Now we count factors of $2^3$ in each of the factorials. Using a similar method as above, we have a sum of $1+1+1+1+1+1+1+1+2=10$.

Now we count factors of $2^4$ in each of the factorials. Using a similar method as above, we have a factor of $2^4$ in $16$, so there is $1$ factor of $2^4$.

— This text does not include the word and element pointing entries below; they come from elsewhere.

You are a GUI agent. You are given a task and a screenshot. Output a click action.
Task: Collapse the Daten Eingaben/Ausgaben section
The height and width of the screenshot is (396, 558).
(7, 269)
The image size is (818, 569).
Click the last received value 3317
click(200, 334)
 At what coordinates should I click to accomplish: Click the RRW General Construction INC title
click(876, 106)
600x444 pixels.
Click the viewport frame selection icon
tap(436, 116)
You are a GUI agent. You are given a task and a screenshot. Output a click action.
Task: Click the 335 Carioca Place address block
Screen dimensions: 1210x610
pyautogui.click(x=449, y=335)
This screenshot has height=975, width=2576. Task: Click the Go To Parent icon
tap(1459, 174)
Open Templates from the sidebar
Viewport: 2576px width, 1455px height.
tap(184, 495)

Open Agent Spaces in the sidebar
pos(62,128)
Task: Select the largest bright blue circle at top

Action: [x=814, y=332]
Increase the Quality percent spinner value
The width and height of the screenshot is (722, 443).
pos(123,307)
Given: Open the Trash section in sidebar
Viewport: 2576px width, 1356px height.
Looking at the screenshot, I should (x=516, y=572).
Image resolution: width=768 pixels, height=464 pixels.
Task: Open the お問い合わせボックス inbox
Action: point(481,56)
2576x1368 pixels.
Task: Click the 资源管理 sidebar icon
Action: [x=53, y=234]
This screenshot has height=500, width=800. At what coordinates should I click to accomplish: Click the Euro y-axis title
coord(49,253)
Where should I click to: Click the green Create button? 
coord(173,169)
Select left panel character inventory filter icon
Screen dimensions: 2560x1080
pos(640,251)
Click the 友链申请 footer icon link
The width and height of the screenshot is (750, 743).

Adding all the factors of $2$, we have $103$. Since $103$ is odd, $m$ has one factor of $2$.

Case 2: Factors of $3$

We use a similar method as in case 1. We first count factors of $3^1$. We obtain the sum $1+1+1+2+2+2+...4+4+4+5+5=50$.

We count factors of $3^2$. We obtain the sum $1+1+1+1+1+1+1+1=8$.

Adding all the factors of $3$, we have $58$. Since $58$ is even, $m$ has $0$ factors of $3$.

Case 3: Factors of $5$

We count the factors of $5^1$: $1+1+1+1+1+2+2+2+2+2+3+3=21$. Since $21$ is odd, $m$ has one factor of $5$.

Case 4: Factors of $7$

We count the factors of $7^1$: $1+1+1+1+1+1+1+2+2+2=13$. Since $13$ is odd, $m$ has one factor of $7$.

Case 5: Factors of $11$

We count the factors of $11^1$: $1+1+1+1+1+1=6$. Since $6$ is even, $m$ has $0$ factors of $11$.

Case 6: Factors of $13$

We count the factors of $13^1$: $1+1+1+1=4$. Since $4$ is even, $m$ has $0$ factors of $13$.

Multiplying out all our factors for $m$, we obtain $2\cdot\cdot5\cdot7=\boxed{\text{ (C) }70}$.